Y aquí desperté. No alcancé a ver cómo se llamaba este tan magno emprendimiento. Imagino que figuraría en una placa, espero que no llamativa sino discreta y que tuviéramos que esforzarnos un poco para leerla. Y los horarios que harían posible la visita.
Tengo una clara preferencia por las librerías de viejo, en las modernas me aturdo un poco: nombres nuevos que no evocan nada, ¡los precios que dan miedo! Pero aclaro una cosa: no me refiero a las librerías de anticuarios, con ejemplares encuadernados en cueros suntuosos y mucho oro luciendo en armarios de roble, sino a pequeños locales grises atendidos por mayores: un anciano con melena de poeta, una señora temerosa, un joven barbado que parece descontento.
En general busco y no pregunto. Si hay conversación será breve y final. Una vez el dueño de una de estas librerías me contó que él distingue dos tipos de clientes: aquellos que entran con paso decidido y en forma muy directa piden un título de muy reciente aparición y parten sin aire de desilusión, y aquellos que entran con cierta cautela y van mirando minuciosamente los estantes y hacen más de un intento antes de sacar el libro y abrirlo con cuidado. Estos a veces compran, no pocas se arrepienten nerviosamente y parten sin saludar.
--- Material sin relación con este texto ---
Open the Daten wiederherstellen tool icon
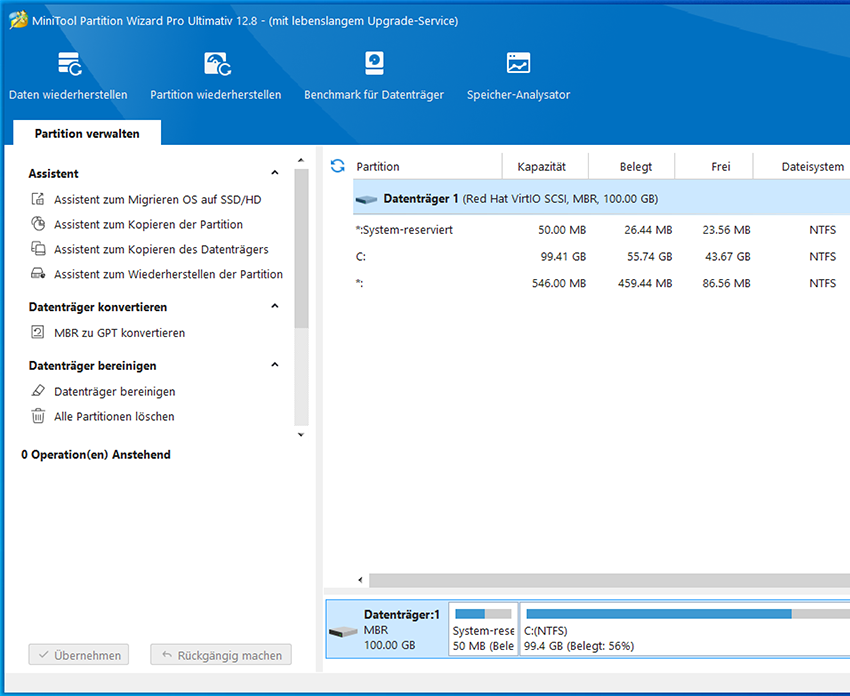The image size is (850, 696). [69, 65]
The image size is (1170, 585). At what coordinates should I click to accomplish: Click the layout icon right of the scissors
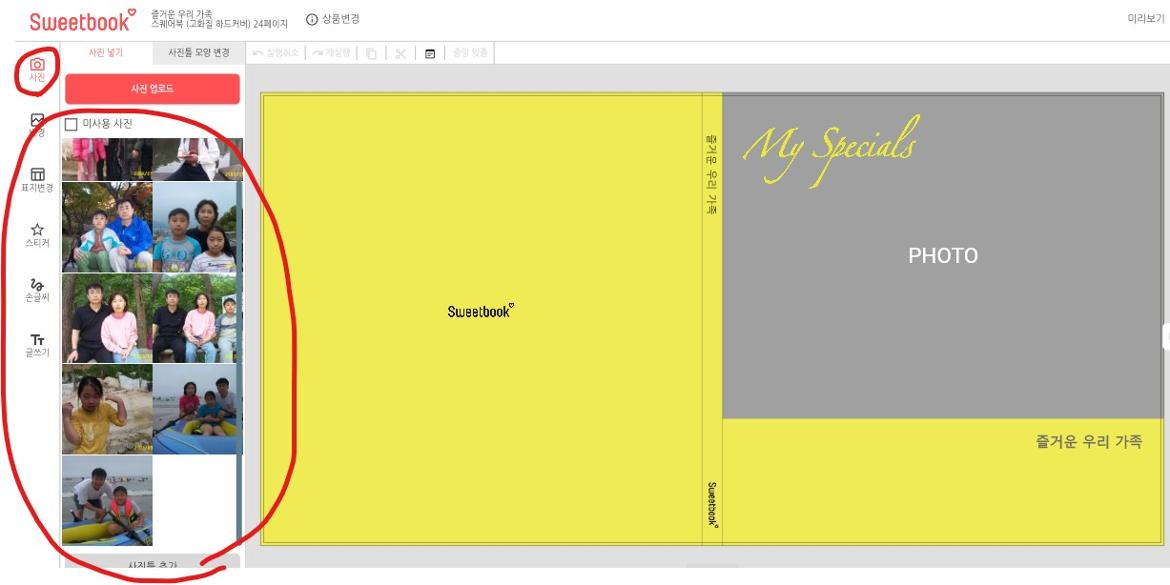[431, 53]
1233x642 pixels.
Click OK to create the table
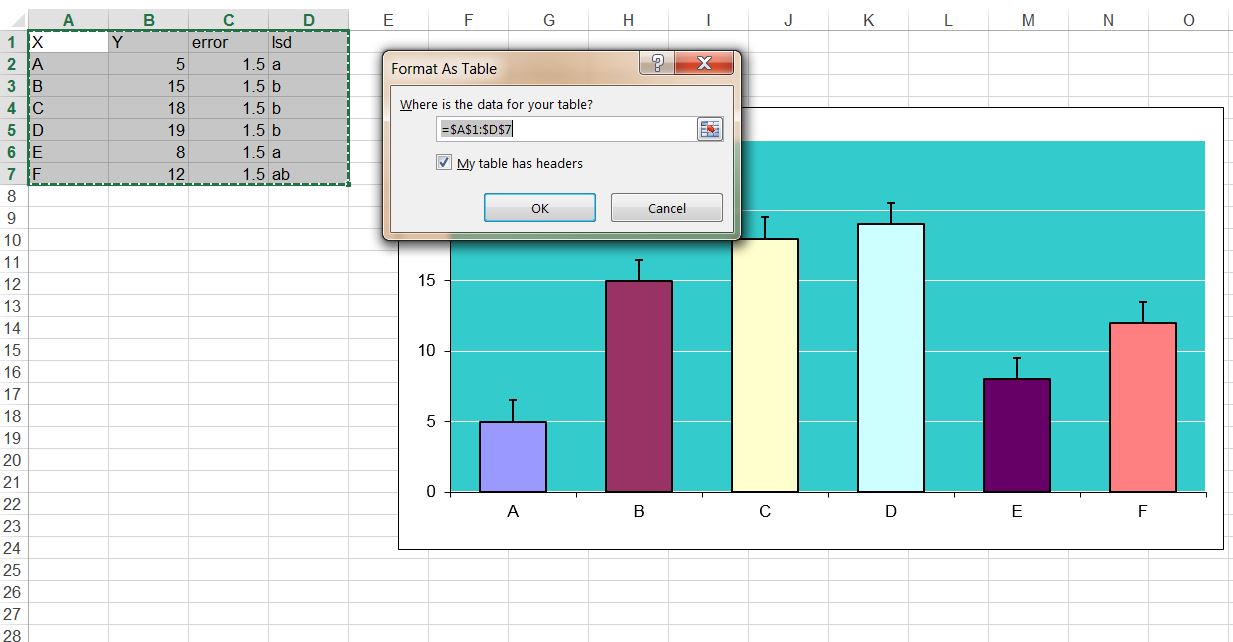tap(539, 207)
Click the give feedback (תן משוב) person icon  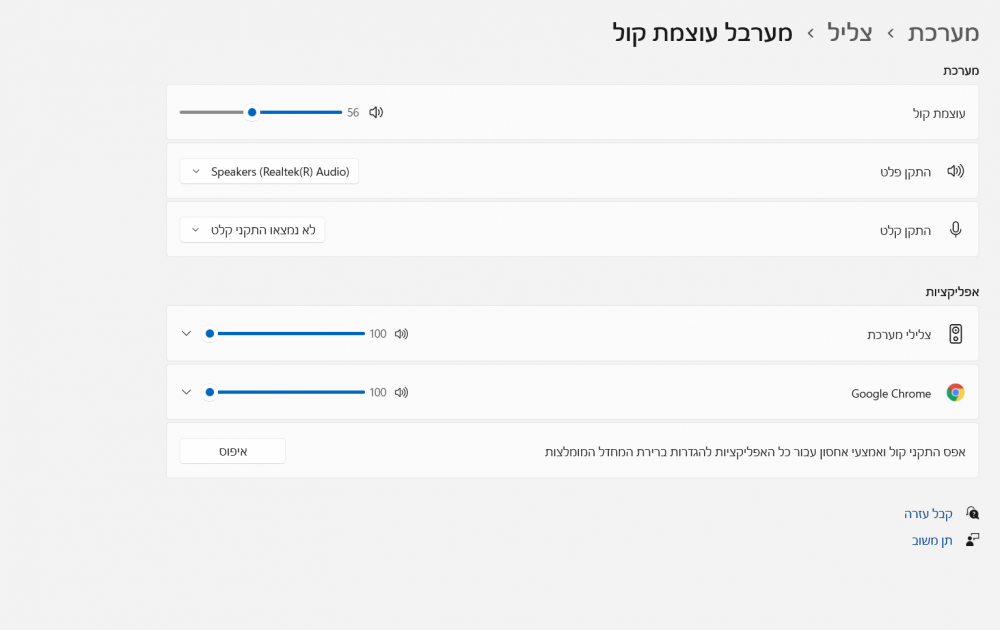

Alguien aventuró que hay una sola manera de agrupar los libros: los que valen para una hora o los que son para siempre. Olvidó el de los libros que no deberían haber sido escritos, pero a la larga el tiempo los sepulta.
A veces pienso, cuando visito estas librerías, que allí despierta en uno el instinto del cazador. La mirada panorámica, la focalización precisa, la frustración ante el tiro fallido o el libro equivocado. Alfonso Reyes escribió que "el viajar es arte de acicate y freno, como la equitación". Algo de eso hay en el frecuentador de estos, a veces sabios, lugares: el ímpetu y el tropezón, la frustración o el freno. En realidad, nuestra visita termina siendo un viaje, real e imaginario al mismo tiempo, y salir apretando algún volumen preciado tiene algo de cosecha o perdizlograda.
Cuando leo en los libros electrónicos y veo museos enteros a disposición de un click, sé que estas librerías están condenadas a desaparecer, sin alboroto, calladamente, como ocurre con tantas vidas. Y quizás para Colón ya sea tarde tener una librería de viejo, ni siquiera en alguna de esas calles que llevan a lo que una vez fue un puerto.